» **Task to carry out**
Output the entries exactly. Start at the first line, finish with the line containing "You are a computer-use agent. This", and omit the pictures.

» **Extracted entries**
--- START ---
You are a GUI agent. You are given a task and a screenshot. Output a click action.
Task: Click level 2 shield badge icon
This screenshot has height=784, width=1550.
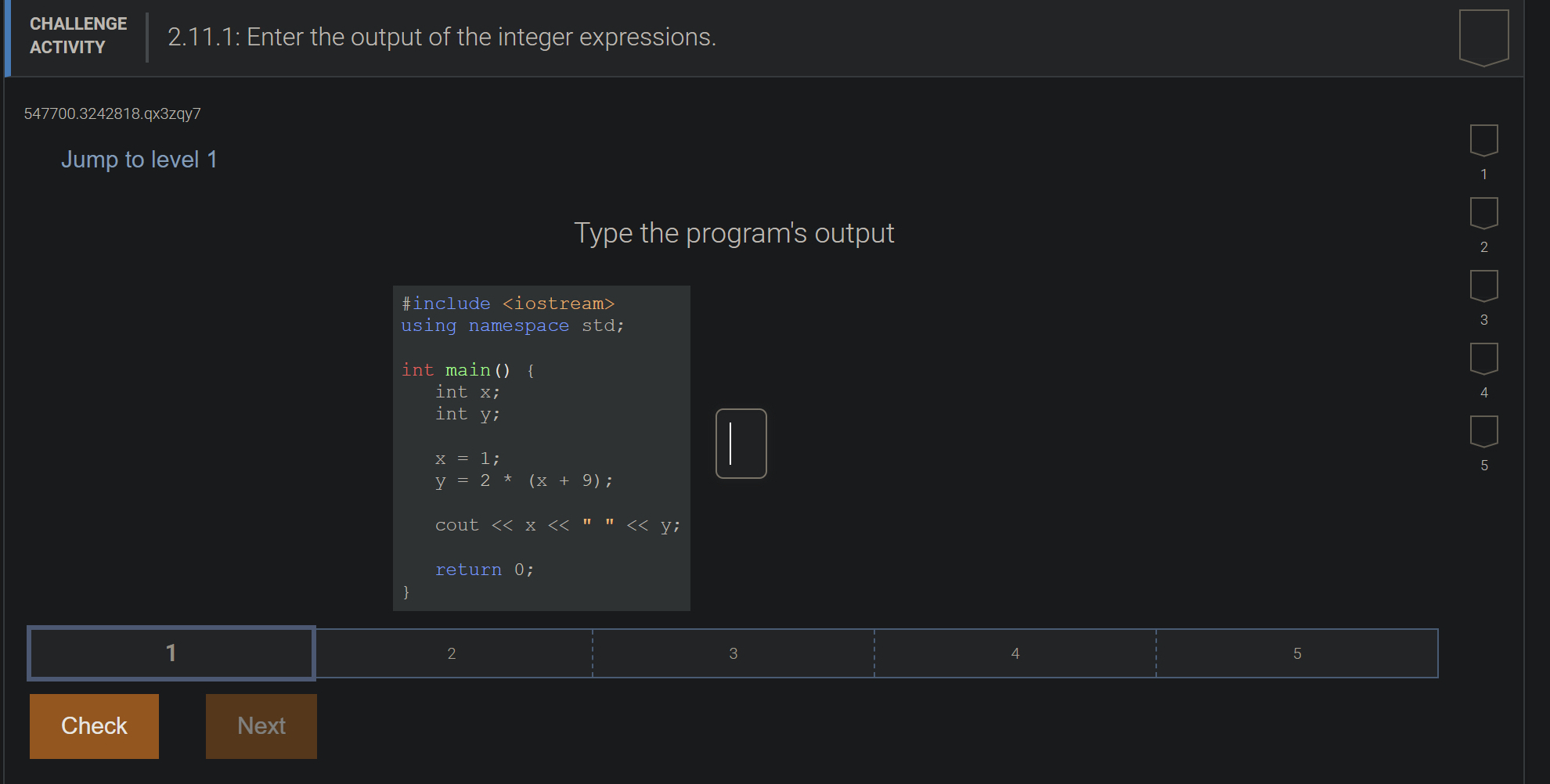click(1483, 213)
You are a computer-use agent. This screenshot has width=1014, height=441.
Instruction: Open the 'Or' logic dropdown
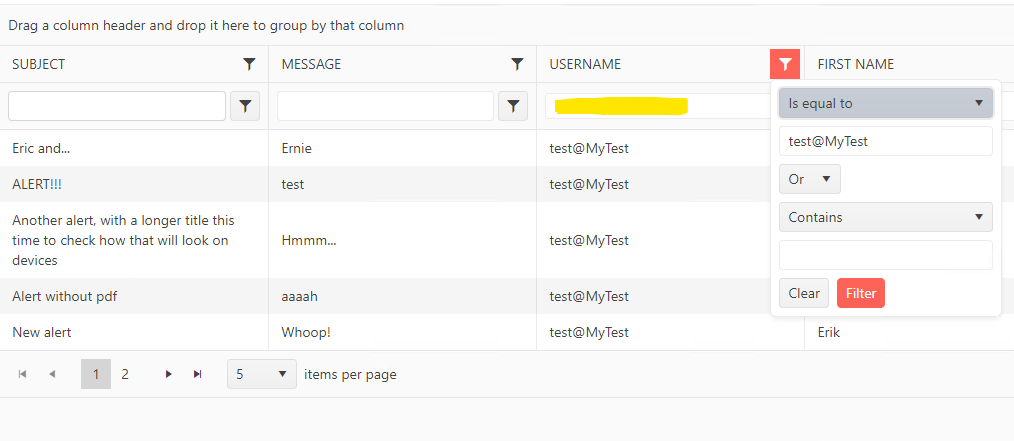click(810, 179)
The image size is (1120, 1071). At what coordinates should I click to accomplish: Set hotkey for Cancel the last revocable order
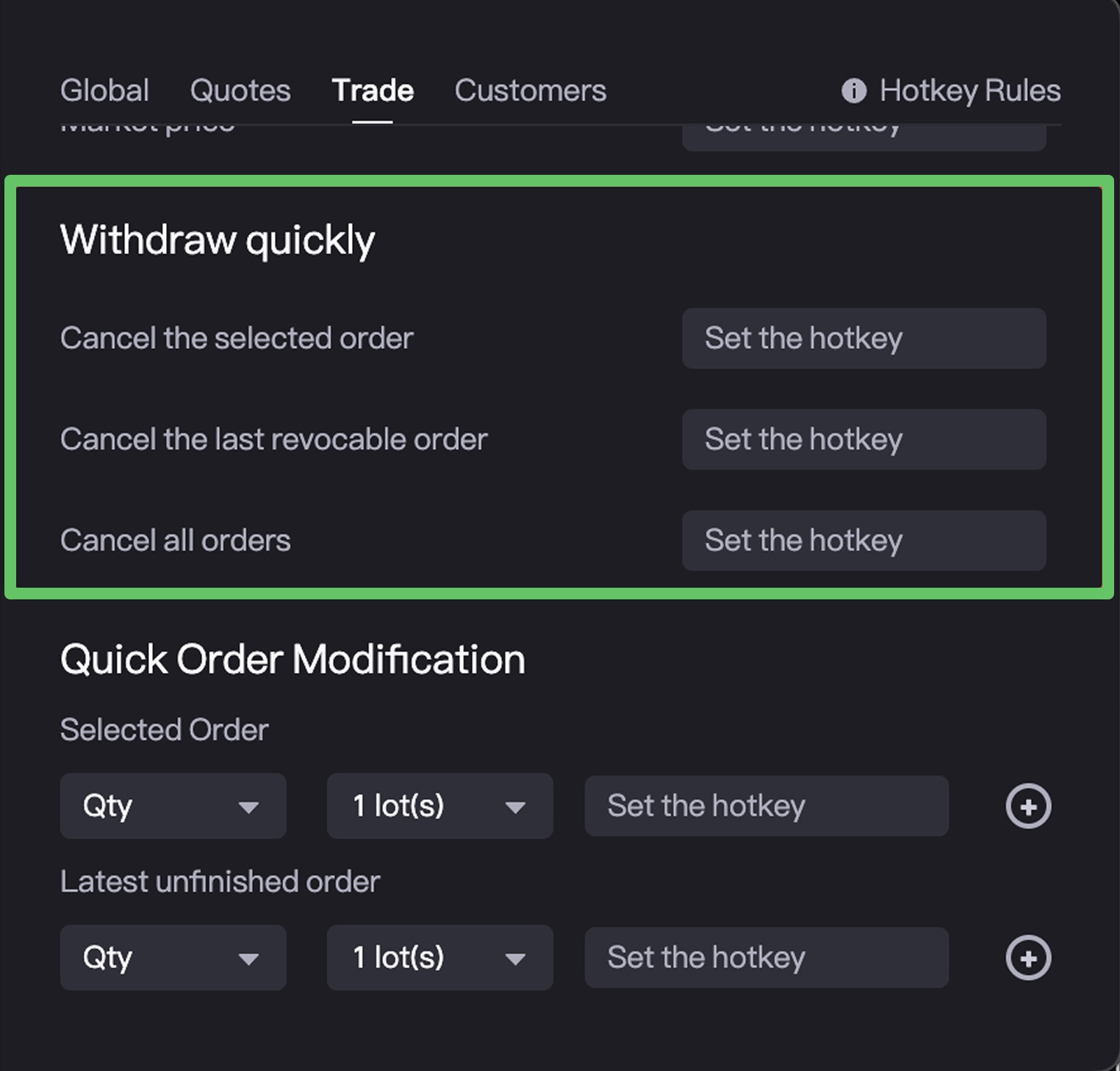(864, 439)
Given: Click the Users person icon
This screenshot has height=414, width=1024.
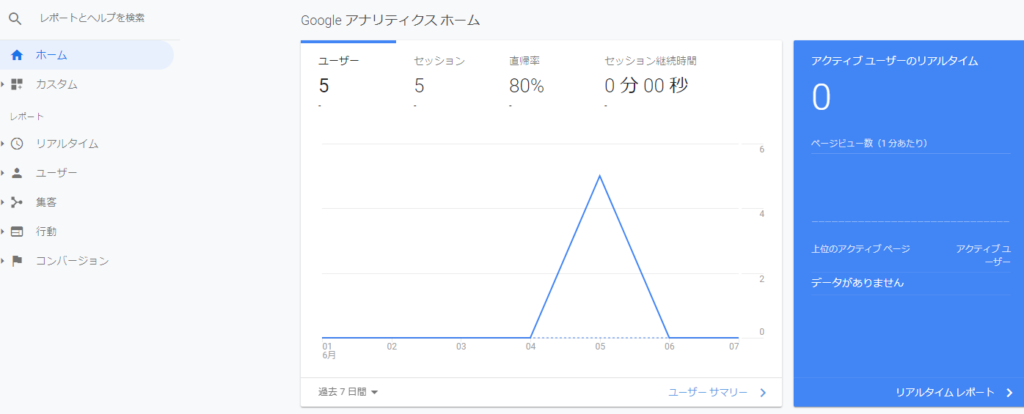Looking at the screenshot, I should 17,173.
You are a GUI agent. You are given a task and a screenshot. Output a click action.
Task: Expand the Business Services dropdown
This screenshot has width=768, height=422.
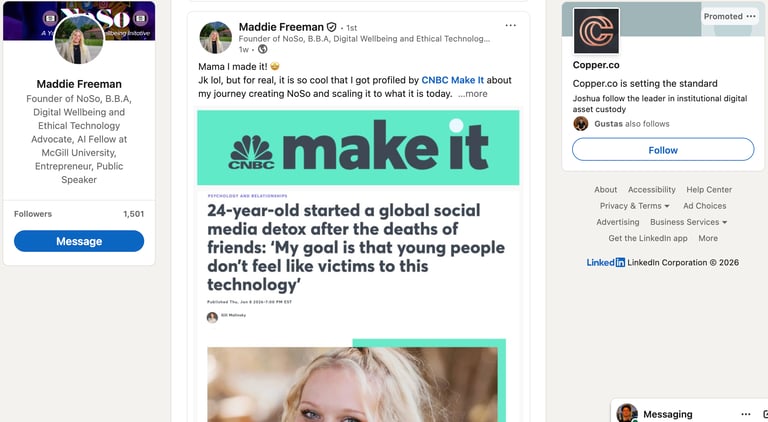point(688,222)
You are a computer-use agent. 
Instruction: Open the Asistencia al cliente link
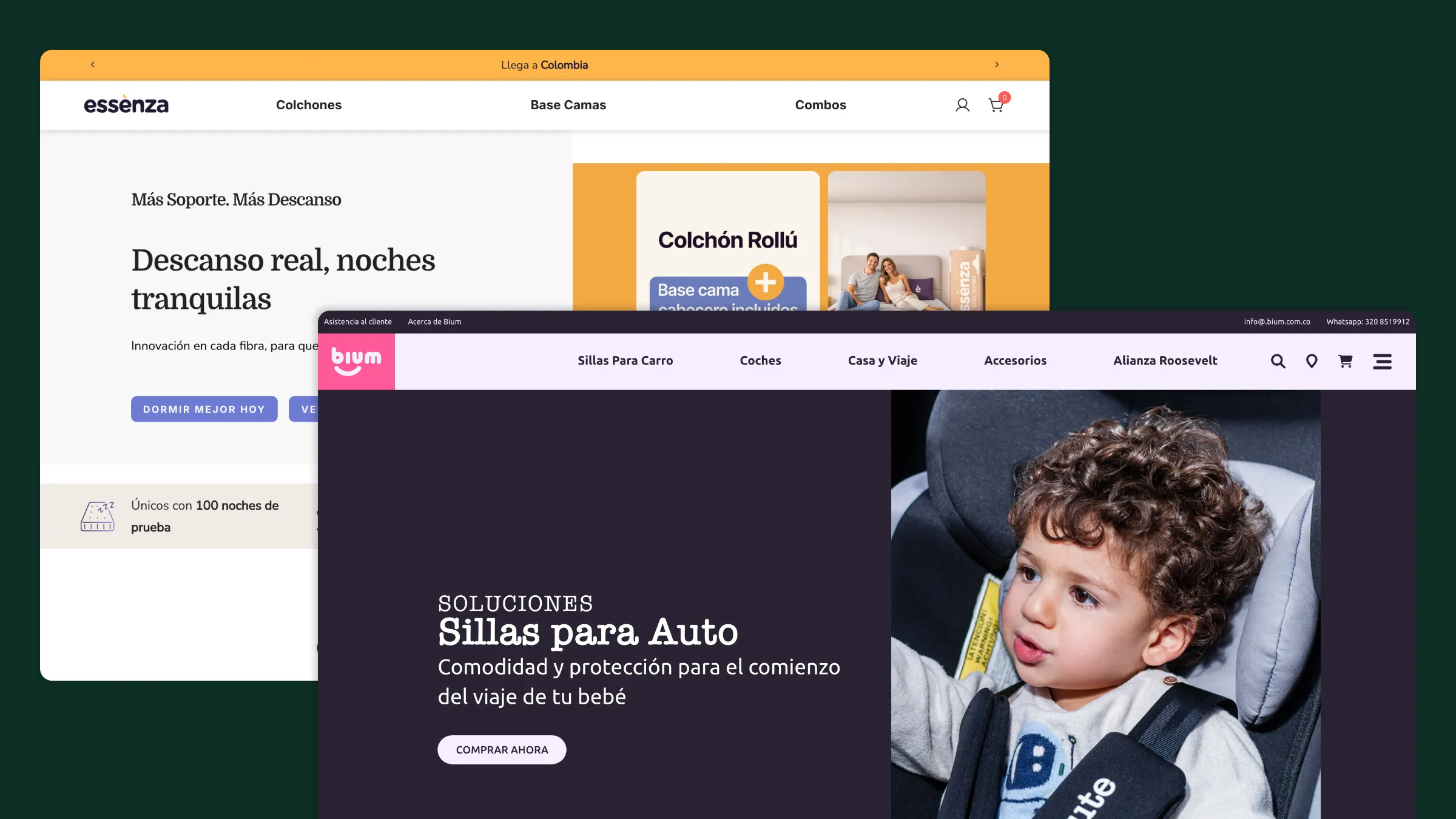click(358, 322)
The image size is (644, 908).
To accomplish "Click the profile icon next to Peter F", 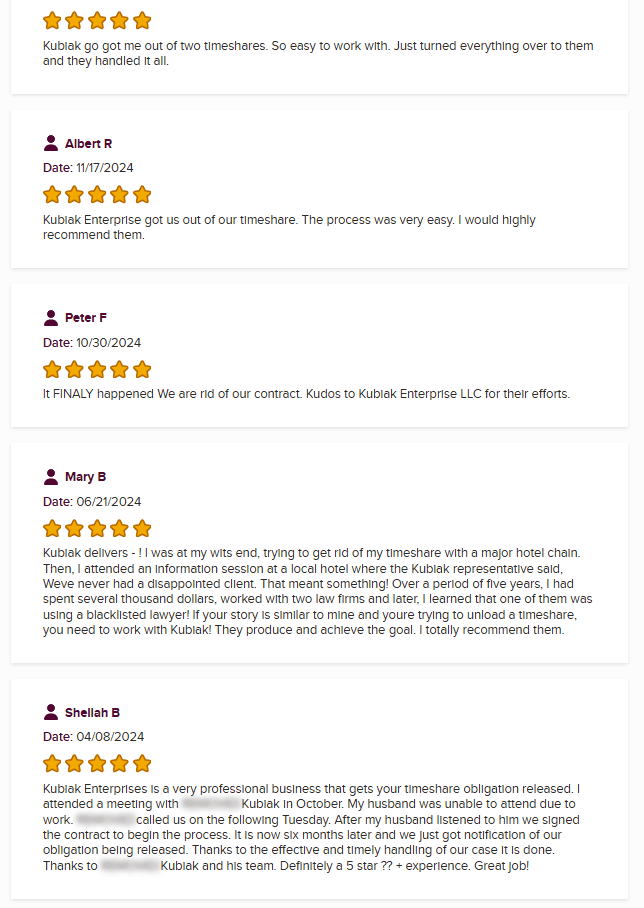I will click(x=51, y=317).
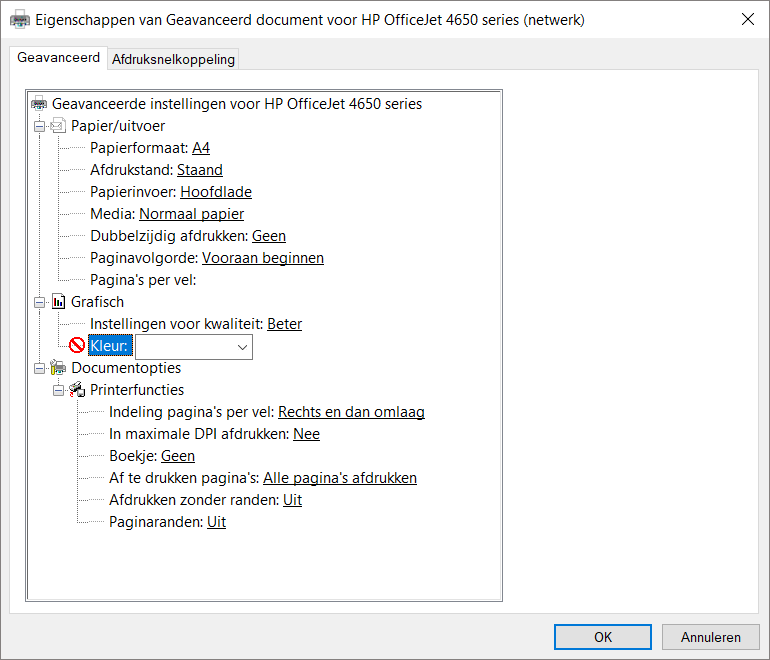Collapse the Printerfuncties tree node
Screen dimensions: 770x660
pos(59,390)
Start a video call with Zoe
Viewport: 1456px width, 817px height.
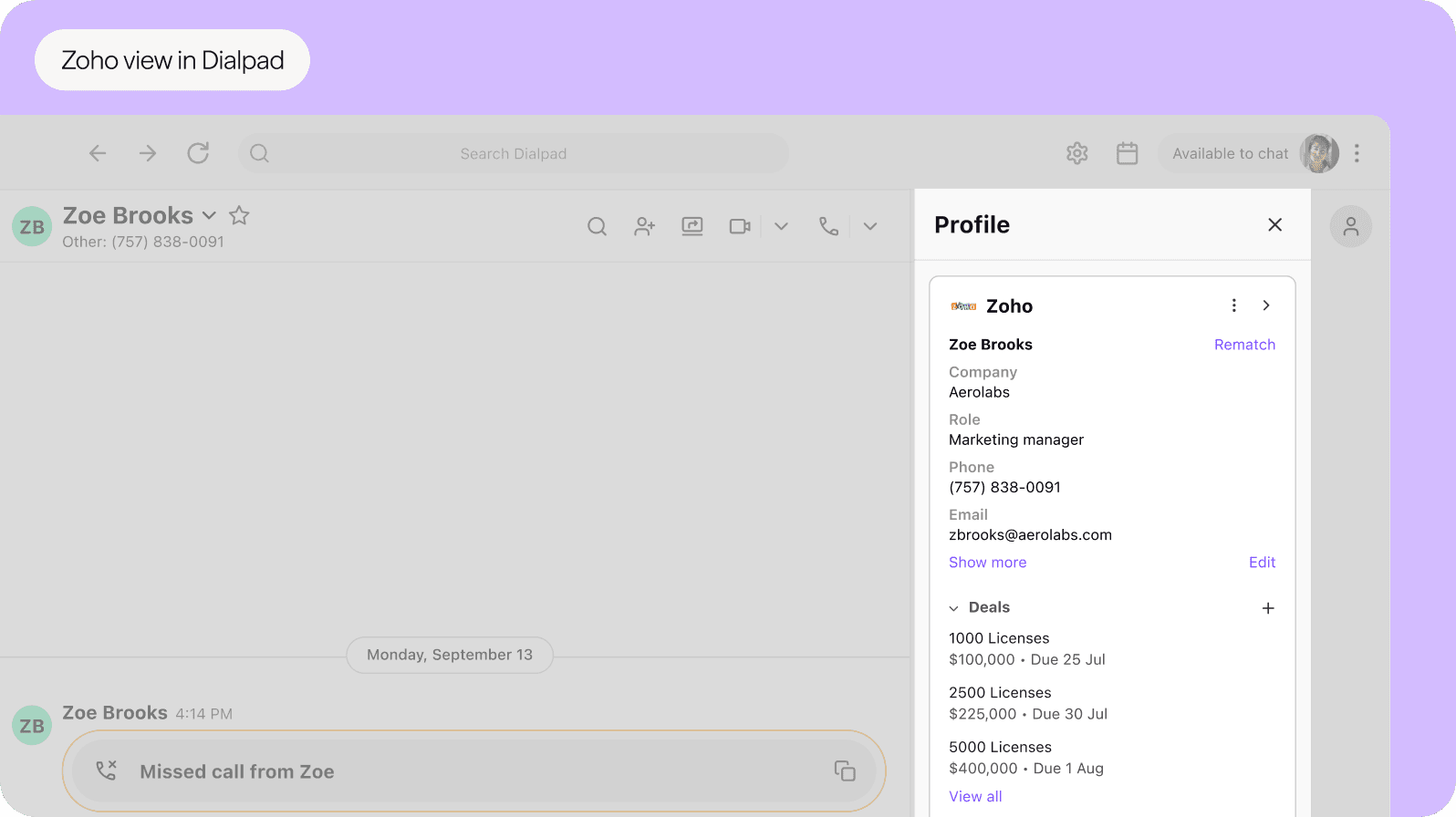pyautogui.click(x=740, y=226)
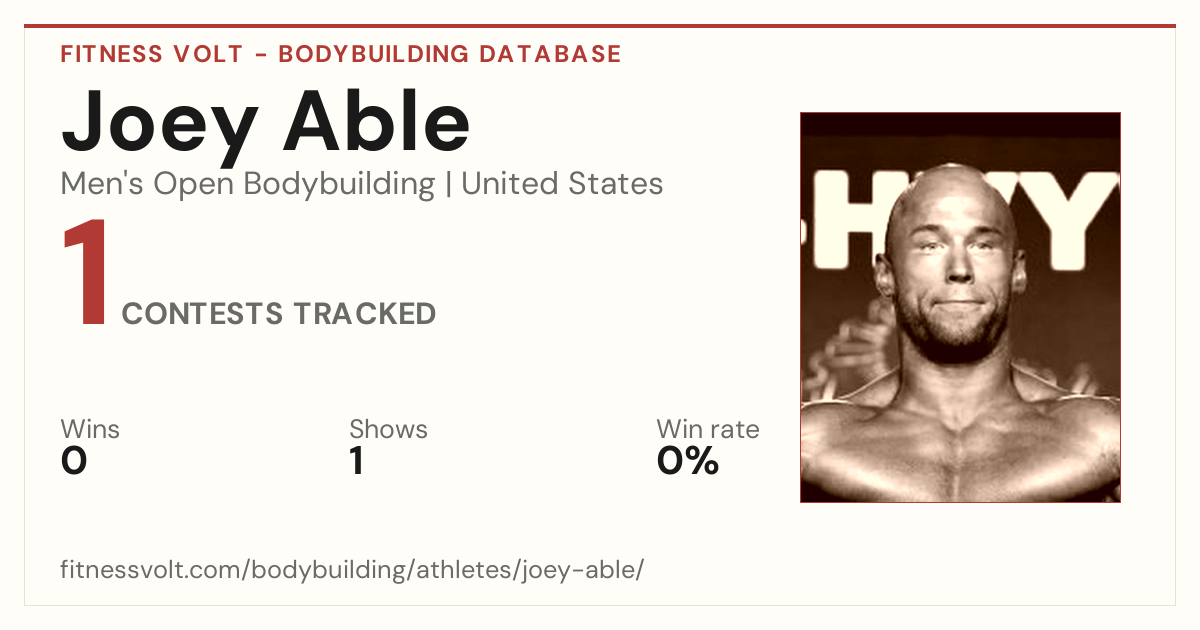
--- END ---
» **Exercise result**
You are a GUI agent. You are given a task and a screenshot. Output a click action.
Task: Click level 2 shield badge icon
This screenshot has height=784, width=1550.
click(1483, 213)
You are a computer-use agent. This screenshot has width=1014, height=441.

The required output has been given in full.